Ella bajó la mirada y se mordió el labio. Había una tristeza en sus ojos, pero también una determinación que no había mostrado antes.
—Yo solo quiero que intentemos... que intentemos encontrar algo juntos. —Su voz tembló un poco—. Sé que hay algo que te duele, algo que te aleja de mí, pero no sé qué es. Yo... bueno, no quiero rendirme. Quiero que nos demos una oportunidad, George. Una verdadera.
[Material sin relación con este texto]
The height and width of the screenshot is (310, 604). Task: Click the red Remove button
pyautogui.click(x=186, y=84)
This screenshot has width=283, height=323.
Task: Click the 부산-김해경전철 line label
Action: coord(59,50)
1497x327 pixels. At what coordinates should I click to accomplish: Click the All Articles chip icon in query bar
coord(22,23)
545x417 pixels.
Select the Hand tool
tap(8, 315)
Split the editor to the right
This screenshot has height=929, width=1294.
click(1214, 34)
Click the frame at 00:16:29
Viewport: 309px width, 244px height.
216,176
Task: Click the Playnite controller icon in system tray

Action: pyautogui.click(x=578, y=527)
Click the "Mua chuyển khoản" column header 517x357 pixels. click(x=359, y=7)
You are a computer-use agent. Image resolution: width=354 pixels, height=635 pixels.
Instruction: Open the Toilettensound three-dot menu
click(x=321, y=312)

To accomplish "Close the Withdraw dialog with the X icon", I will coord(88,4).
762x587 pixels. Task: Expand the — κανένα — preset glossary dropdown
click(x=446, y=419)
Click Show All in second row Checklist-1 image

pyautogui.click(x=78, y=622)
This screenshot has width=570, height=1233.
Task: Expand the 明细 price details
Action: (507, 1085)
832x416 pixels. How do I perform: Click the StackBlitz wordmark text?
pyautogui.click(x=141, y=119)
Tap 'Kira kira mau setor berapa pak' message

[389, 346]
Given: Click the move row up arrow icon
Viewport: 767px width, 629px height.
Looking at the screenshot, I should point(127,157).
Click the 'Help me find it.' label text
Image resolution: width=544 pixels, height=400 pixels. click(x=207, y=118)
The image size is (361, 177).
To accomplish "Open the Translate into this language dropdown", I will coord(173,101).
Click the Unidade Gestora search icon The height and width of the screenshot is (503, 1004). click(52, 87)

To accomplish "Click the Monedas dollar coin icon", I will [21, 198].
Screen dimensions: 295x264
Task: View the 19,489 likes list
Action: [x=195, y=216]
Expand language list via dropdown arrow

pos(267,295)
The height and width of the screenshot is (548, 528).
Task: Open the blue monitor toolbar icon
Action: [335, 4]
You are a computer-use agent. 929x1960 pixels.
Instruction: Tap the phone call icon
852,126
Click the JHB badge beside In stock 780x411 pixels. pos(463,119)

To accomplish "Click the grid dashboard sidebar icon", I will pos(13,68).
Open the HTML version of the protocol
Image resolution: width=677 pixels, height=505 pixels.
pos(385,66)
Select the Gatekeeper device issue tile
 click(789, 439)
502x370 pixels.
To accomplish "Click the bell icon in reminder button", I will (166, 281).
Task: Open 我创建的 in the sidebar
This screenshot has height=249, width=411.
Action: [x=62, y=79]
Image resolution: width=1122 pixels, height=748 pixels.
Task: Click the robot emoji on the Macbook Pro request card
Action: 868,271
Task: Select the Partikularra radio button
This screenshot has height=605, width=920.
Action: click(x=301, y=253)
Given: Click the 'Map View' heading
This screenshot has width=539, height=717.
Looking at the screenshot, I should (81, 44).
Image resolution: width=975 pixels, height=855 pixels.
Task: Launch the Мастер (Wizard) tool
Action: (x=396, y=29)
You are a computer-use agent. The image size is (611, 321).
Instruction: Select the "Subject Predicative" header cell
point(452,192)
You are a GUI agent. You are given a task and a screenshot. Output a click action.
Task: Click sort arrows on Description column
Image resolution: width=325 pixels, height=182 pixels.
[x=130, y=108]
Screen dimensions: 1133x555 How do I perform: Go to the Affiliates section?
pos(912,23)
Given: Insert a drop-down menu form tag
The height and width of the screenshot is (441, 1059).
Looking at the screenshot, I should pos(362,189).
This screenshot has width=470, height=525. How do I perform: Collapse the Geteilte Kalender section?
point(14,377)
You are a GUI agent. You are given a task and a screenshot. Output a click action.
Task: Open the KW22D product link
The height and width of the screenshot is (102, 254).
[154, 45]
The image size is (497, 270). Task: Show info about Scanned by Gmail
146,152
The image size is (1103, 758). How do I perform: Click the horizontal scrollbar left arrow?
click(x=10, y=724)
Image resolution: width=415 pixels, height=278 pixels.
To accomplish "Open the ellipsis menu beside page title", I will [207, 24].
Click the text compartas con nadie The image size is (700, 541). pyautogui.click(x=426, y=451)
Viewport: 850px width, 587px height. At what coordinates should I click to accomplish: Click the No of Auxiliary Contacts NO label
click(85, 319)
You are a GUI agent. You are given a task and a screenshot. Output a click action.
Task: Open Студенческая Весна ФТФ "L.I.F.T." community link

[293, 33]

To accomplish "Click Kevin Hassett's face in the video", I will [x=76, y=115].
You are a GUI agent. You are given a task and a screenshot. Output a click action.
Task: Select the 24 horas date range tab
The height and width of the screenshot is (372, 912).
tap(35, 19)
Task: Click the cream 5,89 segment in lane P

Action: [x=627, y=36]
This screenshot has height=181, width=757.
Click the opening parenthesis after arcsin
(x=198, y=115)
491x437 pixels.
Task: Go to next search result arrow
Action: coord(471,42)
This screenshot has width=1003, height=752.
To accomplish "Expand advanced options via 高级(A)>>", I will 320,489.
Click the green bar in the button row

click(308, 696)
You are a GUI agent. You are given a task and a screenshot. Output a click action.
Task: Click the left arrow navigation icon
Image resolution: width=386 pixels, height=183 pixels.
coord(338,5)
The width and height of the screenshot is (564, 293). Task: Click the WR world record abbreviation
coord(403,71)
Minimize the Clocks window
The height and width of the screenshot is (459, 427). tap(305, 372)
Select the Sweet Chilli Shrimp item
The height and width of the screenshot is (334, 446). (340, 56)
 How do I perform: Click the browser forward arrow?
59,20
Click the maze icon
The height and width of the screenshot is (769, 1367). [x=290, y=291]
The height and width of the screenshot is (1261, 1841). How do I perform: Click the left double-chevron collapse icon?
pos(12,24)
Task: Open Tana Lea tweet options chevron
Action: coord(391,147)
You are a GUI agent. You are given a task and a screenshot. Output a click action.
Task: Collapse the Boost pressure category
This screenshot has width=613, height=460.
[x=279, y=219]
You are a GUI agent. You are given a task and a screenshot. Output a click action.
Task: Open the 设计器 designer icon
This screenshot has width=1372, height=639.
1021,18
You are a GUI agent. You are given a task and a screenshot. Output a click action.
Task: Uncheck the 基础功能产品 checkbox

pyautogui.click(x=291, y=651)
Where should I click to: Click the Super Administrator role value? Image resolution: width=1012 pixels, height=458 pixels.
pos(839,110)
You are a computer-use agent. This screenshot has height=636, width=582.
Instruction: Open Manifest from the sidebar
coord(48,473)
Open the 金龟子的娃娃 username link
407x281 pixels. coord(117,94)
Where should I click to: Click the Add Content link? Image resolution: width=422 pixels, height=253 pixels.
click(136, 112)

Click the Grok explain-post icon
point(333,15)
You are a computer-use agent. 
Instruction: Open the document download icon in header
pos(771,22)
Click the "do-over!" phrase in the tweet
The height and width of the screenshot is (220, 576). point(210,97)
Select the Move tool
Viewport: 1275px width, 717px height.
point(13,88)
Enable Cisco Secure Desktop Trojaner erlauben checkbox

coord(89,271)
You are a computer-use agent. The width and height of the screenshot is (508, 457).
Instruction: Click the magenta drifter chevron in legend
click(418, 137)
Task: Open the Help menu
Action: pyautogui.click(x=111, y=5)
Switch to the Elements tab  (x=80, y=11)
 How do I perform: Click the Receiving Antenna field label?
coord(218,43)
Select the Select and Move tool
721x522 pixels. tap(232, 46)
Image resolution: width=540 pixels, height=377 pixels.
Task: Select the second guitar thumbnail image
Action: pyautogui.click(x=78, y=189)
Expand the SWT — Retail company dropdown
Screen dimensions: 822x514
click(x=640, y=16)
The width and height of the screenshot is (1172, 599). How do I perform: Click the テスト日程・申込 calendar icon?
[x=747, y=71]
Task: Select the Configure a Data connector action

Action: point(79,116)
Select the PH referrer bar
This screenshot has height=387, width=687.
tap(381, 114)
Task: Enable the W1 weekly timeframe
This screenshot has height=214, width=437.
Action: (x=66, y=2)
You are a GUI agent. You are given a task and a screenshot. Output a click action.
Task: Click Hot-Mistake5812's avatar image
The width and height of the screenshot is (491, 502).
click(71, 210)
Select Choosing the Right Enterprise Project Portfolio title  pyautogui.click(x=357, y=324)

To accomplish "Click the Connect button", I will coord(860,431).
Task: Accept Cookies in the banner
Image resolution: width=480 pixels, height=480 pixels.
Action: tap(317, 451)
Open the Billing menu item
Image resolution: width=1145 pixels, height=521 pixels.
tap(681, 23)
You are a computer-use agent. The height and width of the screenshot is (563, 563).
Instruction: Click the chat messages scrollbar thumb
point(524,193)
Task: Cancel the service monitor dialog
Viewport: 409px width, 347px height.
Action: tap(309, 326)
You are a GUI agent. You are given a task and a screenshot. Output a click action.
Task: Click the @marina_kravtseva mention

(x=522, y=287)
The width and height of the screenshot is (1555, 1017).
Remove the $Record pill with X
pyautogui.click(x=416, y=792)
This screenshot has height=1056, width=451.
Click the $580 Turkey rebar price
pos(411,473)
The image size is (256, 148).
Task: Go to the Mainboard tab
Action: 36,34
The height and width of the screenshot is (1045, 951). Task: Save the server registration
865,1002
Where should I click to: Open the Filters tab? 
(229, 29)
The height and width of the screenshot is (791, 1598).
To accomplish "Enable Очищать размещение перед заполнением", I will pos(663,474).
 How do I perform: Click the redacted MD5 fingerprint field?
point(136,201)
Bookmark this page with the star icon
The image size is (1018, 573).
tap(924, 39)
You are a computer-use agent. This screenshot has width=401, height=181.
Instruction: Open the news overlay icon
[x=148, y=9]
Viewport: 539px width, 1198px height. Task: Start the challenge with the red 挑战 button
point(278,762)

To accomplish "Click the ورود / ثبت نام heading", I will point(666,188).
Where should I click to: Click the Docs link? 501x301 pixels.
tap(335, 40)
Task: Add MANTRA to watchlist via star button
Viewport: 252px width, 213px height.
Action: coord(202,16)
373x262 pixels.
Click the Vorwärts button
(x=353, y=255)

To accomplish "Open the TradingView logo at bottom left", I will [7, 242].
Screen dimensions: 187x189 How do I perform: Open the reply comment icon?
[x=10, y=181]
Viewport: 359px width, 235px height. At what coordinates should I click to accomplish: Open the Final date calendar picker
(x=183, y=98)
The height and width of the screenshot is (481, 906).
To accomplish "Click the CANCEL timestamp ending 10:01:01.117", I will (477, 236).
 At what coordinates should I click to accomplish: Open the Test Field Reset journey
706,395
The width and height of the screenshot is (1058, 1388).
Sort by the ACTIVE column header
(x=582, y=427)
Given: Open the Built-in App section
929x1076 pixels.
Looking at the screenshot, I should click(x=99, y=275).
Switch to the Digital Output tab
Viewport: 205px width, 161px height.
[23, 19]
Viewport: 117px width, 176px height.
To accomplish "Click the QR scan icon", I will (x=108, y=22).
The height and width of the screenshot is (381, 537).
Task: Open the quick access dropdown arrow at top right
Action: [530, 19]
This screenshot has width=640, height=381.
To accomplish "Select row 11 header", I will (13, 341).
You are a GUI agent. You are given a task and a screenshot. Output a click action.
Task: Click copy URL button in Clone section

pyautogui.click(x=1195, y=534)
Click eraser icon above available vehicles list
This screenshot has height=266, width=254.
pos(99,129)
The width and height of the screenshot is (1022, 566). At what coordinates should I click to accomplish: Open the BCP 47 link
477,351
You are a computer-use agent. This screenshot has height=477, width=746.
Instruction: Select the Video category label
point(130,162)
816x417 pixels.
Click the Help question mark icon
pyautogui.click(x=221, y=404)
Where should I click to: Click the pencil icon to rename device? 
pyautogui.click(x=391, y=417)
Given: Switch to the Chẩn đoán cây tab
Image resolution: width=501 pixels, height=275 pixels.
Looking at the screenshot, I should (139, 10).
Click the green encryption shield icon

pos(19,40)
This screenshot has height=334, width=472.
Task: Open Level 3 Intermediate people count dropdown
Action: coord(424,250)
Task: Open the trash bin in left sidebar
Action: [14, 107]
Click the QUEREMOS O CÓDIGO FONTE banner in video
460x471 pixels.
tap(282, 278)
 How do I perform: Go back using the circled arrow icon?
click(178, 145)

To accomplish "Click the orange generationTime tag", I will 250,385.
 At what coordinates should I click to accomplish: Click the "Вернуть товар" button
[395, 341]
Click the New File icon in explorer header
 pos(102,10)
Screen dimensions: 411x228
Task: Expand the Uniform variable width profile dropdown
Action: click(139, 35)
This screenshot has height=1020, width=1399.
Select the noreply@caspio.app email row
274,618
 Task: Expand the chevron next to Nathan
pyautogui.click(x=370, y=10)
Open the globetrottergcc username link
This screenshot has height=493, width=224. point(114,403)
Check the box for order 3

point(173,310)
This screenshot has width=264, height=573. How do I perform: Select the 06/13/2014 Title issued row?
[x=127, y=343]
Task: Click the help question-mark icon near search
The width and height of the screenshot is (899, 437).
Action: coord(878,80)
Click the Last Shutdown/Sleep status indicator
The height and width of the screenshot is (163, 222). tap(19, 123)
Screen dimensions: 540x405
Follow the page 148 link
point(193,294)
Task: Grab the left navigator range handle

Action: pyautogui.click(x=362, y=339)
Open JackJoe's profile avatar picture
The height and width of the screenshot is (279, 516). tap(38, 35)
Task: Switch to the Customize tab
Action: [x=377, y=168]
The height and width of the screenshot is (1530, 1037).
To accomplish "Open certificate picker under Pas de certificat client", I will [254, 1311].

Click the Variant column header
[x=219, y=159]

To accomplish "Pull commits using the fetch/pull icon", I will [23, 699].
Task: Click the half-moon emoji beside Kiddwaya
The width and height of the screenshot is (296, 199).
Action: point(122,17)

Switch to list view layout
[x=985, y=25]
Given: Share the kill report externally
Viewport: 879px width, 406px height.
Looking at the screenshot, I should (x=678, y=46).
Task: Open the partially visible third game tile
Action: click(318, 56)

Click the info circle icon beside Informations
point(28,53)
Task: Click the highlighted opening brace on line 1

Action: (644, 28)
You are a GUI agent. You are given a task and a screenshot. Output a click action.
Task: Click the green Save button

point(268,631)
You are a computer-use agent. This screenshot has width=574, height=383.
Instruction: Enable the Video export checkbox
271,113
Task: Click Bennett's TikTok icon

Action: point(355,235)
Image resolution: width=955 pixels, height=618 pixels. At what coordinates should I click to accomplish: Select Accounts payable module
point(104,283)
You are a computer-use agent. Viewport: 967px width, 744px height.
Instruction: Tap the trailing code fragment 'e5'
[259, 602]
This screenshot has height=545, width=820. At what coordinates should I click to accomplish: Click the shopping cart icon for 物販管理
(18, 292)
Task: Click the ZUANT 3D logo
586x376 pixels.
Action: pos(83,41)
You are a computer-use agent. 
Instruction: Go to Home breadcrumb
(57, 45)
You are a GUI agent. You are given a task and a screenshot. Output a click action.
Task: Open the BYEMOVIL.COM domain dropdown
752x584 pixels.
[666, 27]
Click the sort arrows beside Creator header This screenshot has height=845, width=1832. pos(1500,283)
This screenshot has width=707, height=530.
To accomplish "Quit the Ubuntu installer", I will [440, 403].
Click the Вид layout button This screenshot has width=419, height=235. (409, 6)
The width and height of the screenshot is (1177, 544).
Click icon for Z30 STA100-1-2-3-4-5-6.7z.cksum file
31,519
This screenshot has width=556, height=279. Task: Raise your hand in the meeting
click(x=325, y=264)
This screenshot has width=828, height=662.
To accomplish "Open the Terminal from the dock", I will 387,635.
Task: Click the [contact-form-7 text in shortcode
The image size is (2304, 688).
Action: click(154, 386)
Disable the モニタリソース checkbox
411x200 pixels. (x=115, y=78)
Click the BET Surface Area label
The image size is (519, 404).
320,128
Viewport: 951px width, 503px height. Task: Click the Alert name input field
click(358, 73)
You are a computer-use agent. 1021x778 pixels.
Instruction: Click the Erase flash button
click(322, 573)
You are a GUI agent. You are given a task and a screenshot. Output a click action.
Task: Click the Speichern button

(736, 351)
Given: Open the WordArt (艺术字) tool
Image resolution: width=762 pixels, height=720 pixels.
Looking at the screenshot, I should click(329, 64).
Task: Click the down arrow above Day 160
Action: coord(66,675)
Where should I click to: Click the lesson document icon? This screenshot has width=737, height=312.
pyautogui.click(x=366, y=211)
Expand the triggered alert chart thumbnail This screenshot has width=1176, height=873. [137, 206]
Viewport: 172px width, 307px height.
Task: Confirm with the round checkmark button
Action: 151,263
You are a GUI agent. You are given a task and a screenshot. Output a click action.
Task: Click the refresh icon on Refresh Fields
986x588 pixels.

George sintió un nudo en el estómago. Su deseo de complacerla, de ser el hombre que ella necesitaba, chocaba con la realidad de sus propios sentimientos, que estaban atrapados en el pasado, en un amor que no podía compartir con ella.
—Jean, no es tan simple. No puedo... no sé si puedo ser ese hombre que esperas —admitió finalmente, sintiendo el peso de su propia impotencia—. He vivido mi vida de una forma, cumpliendo con lo que se espera de mí, pero hay cosas que no puedo cambiar, por más que lo intente.
Jean lo escuchó en silencio, sintiendo ahora frustración y compasión. Sabía que George no era un hombre fácil, y que había algo en su corazón que estaba fuera de su alcance. Pero, aun así, el dolor de no ser suficiente la carcomía.
—Entonces... ¿qué hacemos? —preguntó con suavidad. Hablaba casi en susurros—. ¿Simplemente seguimos así, pretendiendo que todo está bien cuando ambos sabemos que no lo está?
George se sentó en la cama, pasando una mano por su cabello, despeinándolo. La frustración y el cansancio se reflejaban en su rostro.
—No lo sé, Jean —admitió—. No lo sé. Pero te prometo que no te dejaré sola en esto. Haré lo que pueda para que funcione... aunque no sé si eso será suficiente.
Jean lo miró, sintiendo una punzada de dolor en su pecho. No era la respuesta que quería, pero al menos era una promesa, una que podía sostener, aunque fuera por ahora.
—Eso es todo lo que pido, George —dijo con un suspiro agotado, pero firme—. Solo... solo intentemos. Quizás, con el tiempo, las cosas cambien.
George asintió, aunque en el fondo sabía que las cosas no cambiarían como ella esperaba. Sin embargo, no tuvo el valor de decírselo. En su corazón, el eco del amor que había sentido por Héctor seguía resonando y le recordaba que lo que compartía con Jean nunca sería lo mismo, pero era su actual realidad.